• REQUIRED WORK: Word for word, set down every line of the entries below from the line with "Task: Click the photo collage preview image" to the line with "Task: Add a Cube primitive object", including both, and no other line.

--- --- ---

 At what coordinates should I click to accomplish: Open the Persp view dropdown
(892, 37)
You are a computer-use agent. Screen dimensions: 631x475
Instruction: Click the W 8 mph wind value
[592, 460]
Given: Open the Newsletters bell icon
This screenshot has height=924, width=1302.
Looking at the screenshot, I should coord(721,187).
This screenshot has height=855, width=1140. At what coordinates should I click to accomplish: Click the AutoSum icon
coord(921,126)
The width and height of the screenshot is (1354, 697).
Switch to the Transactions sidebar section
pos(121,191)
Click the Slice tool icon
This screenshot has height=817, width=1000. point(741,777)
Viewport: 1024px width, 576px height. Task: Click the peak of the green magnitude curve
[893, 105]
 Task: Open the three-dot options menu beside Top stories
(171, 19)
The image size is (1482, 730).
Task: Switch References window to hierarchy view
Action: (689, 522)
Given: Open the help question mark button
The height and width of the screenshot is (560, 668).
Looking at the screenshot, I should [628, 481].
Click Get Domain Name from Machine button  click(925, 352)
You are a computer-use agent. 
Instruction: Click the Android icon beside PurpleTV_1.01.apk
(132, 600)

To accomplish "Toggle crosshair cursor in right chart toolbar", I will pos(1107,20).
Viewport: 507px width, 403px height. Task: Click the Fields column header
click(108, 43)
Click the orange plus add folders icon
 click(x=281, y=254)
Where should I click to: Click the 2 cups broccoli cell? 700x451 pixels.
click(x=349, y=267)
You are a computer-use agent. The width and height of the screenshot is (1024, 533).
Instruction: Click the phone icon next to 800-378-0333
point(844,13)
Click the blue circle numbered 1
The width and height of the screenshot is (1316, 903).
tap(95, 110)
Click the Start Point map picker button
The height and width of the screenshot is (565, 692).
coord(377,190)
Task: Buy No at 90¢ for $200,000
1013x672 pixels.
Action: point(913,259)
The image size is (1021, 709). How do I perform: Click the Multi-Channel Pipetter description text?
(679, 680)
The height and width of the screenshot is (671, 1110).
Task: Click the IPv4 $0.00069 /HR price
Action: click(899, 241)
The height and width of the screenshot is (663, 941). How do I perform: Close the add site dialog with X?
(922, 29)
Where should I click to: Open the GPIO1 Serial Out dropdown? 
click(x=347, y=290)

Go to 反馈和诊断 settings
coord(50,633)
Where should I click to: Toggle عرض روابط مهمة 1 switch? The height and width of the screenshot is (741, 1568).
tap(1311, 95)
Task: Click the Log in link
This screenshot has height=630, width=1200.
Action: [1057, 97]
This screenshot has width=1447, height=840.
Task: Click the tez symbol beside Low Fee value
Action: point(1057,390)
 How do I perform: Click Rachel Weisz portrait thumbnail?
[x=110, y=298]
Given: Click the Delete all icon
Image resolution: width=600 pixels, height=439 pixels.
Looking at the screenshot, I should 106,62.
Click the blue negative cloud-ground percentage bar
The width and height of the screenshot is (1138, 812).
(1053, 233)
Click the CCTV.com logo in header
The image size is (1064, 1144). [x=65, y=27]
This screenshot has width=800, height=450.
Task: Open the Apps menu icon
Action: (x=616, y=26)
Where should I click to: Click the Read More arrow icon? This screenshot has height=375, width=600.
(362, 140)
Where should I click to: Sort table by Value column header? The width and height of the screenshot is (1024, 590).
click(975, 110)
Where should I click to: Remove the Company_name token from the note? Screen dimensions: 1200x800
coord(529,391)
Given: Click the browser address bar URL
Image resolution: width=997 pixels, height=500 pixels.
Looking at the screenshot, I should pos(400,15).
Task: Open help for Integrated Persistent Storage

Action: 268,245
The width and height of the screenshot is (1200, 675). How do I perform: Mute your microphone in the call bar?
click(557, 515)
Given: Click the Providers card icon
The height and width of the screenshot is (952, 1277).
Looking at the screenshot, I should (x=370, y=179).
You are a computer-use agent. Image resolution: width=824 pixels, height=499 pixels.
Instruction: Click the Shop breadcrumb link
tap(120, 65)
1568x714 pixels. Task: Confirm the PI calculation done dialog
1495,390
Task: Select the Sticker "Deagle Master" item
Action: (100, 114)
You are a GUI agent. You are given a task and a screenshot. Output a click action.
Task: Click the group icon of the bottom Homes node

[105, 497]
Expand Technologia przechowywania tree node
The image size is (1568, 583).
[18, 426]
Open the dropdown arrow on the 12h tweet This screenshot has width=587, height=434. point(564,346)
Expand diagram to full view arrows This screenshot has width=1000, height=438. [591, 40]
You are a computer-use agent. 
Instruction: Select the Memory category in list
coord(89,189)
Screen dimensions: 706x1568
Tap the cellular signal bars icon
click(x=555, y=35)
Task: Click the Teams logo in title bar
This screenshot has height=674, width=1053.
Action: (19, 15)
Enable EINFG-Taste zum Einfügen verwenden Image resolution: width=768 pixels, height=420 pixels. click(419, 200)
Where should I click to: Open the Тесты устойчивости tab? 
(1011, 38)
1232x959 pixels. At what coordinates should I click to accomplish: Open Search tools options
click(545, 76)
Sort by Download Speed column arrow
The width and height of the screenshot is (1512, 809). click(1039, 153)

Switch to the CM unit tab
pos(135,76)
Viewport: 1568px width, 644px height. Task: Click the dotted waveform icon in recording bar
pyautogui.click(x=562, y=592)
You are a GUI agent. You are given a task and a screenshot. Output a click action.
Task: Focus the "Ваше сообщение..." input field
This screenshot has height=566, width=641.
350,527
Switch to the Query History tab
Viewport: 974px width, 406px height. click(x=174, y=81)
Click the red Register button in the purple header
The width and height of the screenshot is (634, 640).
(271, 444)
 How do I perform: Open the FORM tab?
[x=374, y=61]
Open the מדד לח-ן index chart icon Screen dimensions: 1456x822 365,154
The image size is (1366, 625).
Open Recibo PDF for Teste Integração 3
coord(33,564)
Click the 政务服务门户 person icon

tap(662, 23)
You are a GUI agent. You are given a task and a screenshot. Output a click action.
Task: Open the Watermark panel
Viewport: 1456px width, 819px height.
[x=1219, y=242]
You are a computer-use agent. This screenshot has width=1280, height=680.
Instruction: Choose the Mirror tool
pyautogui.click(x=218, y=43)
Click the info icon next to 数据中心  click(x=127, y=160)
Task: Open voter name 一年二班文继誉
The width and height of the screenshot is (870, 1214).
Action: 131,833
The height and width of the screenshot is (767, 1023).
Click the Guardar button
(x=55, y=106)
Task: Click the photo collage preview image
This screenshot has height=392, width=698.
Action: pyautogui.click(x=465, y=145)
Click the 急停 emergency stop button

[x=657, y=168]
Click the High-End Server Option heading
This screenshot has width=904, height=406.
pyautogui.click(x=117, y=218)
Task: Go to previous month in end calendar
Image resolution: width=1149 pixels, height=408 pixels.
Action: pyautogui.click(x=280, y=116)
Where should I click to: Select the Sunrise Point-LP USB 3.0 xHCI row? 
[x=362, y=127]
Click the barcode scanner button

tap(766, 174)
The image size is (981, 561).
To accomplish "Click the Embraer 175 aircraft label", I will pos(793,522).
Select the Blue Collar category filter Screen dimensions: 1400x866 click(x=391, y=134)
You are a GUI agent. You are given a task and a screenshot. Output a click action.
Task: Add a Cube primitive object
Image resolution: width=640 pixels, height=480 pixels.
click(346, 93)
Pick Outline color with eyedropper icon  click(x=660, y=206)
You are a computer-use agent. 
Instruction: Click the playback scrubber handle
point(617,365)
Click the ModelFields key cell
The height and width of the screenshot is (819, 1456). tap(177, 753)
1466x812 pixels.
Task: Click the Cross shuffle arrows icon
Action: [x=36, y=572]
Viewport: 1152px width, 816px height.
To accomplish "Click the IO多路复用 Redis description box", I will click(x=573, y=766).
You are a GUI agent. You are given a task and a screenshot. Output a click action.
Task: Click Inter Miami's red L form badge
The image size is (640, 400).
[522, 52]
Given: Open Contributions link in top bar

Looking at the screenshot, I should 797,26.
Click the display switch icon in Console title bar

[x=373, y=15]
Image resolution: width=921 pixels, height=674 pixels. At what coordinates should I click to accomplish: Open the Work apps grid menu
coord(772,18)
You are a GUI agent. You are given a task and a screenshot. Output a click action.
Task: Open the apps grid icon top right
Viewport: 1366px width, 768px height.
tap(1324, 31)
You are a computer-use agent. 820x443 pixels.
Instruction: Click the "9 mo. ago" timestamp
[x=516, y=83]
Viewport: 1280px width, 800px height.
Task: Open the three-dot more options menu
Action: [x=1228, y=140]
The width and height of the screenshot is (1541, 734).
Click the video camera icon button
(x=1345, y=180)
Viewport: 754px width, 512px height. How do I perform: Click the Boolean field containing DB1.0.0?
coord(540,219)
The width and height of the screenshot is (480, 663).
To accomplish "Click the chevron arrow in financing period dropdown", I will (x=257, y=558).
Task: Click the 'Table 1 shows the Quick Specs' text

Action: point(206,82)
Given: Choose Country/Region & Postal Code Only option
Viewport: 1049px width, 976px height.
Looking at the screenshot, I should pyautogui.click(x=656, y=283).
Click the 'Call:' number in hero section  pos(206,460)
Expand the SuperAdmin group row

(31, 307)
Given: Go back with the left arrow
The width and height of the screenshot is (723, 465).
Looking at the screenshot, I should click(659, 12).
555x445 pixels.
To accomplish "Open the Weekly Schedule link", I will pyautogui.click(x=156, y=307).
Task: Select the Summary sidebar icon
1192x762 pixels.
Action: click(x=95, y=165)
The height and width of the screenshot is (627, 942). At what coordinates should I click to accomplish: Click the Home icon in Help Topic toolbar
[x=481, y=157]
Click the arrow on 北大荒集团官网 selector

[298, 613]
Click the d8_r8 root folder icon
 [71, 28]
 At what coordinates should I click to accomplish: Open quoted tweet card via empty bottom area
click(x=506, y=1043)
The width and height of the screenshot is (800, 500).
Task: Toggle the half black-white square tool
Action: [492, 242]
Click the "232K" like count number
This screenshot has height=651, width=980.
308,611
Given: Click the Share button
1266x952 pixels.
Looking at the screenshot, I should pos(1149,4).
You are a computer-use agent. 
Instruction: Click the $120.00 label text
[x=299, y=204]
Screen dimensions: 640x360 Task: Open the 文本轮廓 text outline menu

--- --- ---

• ANSWER TO THIS EXERCISE:
Task: Click the photo collage preview image
This screenshot has height=392, width=698.
Action: pyautogui.click(x=465, y=145)
Click the 急停 emergency stop button

[x=657, y=168]
Click the High-End Server Option heading
This screenshot has width=904, height=406.
pyautogui.click(x=117, y=218)
Task: Go to previous month in end calendar
Image resolution: width=1149 pixels, height=408 pixels.
Action: pyautogui.click(x=280, y=116)
Where should I click to: Select the Sunrise Point-LP USB 3.0 xHCI row? 
[x=362, y=127]
Click the barcode scanner button

tap(766, 174)
The image size is (981, 561).
To accomplish "Click the Embraer 175 aircraft label", I will pos(793,522).
Select the Blue Collar category filter Screen dimensions: 1400x866 click(x=391, y=134)
You are a GUI agent. You are given a task and a screenshot. Output a click action.
Task: Add a Cube primitive object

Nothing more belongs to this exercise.